Instructions to follow => In the data below, work out how many lines include the string "computer". Only the number should be given.

══ Given records

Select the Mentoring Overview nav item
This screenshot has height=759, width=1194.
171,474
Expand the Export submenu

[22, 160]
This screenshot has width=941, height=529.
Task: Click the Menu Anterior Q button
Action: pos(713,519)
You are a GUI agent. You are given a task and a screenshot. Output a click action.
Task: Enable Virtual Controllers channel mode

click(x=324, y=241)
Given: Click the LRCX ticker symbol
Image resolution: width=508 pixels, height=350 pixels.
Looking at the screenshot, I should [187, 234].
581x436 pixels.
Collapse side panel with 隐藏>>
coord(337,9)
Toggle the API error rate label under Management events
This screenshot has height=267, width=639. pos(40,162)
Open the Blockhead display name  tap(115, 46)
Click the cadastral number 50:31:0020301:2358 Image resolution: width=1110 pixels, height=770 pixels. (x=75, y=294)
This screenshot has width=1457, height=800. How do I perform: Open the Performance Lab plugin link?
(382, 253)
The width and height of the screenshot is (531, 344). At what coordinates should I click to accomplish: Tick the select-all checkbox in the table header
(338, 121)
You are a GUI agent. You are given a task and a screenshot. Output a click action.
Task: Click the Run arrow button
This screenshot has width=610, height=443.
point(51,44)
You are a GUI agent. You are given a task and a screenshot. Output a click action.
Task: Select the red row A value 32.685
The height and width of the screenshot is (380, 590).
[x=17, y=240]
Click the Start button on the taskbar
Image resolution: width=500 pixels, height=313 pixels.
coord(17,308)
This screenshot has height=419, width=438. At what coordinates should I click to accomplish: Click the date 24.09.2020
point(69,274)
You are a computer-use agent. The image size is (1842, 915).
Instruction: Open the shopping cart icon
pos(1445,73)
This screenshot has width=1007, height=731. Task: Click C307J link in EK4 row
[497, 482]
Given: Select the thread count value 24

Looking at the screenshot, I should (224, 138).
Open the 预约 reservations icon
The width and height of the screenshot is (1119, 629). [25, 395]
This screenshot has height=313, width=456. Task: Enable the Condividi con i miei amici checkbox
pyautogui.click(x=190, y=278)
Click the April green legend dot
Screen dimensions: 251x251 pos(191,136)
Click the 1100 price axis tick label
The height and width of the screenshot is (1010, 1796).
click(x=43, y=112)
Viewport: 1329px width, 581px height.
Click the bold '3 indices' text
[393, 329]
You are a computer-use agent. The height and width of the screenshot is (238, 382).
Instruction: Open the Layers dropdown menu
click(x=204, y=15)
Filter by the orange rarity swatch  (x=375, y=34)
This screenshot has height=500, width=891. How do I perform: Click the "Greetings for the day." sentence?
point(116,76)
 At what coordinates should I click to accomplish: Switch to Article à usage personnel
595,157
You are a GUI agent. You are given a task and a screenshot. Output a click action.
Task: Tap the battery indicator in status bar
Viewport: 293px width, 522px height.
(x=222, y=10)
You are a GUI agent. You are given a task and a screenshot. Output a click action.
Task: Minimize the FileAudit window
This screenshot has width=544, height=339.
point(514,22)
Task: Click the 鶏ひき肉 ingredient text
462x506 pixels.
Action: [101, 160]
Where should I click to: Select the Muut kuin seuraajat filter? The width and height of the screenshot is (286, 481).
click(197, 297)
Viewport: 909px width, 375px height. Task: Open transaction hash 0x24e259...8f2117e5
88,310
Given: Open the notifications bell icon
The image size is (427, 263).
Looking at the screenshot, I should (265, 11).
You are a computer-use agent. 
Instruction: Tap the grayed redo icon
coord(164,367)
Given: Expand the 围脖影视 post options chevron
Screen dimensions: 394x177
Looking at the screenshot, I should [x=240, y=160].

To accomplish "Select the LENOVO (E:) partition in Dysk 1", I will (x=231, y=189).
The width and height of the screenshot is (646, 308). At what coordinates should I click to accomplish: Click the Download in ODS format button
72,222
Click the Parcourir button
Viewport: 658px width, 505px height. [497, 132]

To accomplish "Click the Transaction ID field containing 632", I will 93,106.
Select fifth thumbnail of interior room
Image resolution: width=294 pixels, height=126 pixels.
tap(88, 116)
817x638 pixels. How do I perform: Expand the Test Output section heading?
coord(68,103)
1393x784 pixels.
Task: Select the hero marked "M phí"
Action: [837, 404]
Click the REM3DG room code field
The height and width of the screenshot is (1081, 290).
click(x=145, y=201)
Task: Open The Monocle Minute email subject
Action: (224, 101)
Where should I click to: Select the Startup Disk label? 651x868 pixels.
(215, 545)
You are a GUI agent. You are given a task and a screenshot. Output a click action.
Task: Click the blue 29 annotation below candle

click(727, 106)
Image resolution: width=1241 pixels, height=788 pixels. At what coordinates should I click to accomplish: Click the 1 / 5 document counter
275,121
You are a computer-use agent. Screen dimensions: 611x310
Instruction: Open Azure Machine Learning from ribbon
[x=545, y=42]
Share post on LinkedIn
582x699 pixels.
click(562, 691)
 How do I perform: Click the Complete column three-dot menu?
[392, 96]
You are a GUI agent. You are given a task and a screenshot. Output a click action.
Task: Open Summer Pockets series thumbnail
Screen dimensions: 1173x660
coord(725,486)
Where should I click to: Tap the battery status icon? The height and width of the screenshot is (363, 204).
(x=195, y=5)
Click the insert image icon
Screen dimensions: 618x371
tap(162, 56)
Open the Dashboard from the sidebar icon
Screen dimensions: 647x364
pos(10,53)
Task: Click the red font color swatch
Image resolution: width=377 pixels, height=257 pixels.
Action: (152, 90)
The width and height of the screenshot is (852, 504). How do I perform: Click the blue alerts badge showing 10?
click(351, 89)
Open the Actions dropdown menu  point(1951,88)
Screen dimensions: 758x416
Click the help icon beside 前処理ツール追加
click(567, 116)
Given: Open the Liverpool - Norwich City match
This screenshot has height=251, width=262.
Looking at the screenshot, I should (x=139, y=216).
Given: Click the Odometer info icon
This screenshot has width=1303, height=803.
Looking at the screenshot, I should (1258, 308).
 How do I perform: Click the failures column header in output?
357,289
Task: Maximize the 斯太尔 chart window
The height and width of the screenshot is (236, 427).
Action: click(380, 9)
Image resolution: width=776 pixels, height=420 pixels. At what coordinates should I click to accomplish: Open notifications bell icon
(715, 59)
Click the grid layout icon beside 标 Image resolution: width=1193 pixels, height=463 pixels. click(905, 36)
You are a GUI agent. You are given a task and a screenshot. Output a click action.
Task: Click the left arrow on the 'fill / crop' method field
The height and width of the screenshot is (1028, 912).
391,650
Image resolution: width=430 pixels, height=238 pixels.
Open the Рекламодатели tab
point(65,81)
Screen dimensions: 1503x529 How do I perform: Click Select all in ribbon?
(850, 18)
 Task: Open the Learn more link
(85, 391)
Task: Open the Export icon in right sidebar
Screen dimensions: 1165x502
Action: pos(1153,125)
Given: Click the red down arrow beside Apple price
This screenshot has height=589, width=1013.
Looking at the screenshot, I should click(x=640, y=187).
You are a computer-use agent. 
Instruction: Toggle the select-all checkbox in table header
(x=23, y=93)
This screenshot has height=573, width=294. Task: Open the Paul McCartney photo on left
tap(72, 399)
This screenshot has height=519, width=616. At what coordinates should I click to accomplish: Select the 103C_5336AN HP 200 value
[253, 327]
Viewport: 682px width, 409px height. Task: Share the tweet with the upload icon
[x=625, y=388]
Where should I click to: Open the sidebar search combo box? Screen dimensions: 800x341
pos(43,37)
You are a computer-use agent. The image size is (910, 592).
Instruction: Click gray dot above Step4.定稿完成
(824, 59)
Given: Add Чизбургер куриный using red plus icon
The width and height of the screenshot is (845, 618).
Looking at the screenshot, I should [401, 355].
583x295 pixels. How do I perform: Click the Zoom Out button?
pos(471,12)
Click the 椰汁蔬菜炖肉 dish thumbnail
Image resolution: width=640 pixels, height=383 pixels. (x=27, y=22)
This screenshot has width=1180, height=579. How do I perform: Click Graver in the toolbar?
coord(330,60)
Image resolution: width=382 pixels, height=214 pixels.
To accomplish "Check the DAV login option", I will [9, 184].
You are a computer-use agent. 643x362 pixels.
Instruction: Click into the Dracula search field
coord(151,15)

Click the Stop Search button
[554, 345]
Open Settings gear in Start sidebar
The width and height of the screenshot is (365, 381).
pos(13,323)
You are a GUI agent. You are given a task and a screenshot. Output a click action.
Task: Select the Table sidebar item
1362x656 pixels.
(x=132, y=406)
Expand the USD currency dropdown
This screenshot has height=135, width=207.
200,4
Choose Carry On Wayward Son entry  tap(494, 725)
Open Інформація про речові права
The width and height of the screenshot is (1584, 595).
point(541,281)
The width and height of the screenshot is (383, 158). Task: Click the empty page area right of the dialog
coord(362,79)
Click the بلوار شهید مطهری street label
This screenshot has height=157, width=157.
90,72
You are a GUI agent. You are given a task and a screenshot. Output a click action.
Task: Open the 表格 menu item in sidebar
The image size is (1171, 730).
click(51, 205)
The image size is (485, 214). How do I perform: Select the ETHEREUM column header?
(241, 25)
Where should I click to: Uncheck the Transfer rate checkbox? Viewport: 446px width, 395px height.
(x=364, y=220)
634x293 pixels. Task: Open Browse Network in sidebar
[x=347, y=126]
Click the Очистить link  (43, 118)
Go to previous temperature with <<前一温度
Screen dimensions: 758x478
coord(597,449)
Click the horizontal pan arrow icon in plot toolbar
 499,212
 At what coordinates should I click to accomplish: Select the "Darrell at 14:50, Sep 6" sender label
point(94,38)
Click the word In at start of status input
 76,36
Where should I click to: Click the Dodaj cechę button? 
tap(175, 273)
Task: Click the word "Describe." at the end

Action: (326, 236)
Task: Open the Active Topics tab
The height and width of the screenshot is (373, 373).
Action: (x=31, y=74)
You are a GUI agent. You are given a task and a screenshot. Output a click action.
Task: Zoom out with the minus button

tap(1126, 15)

════

Solution => 7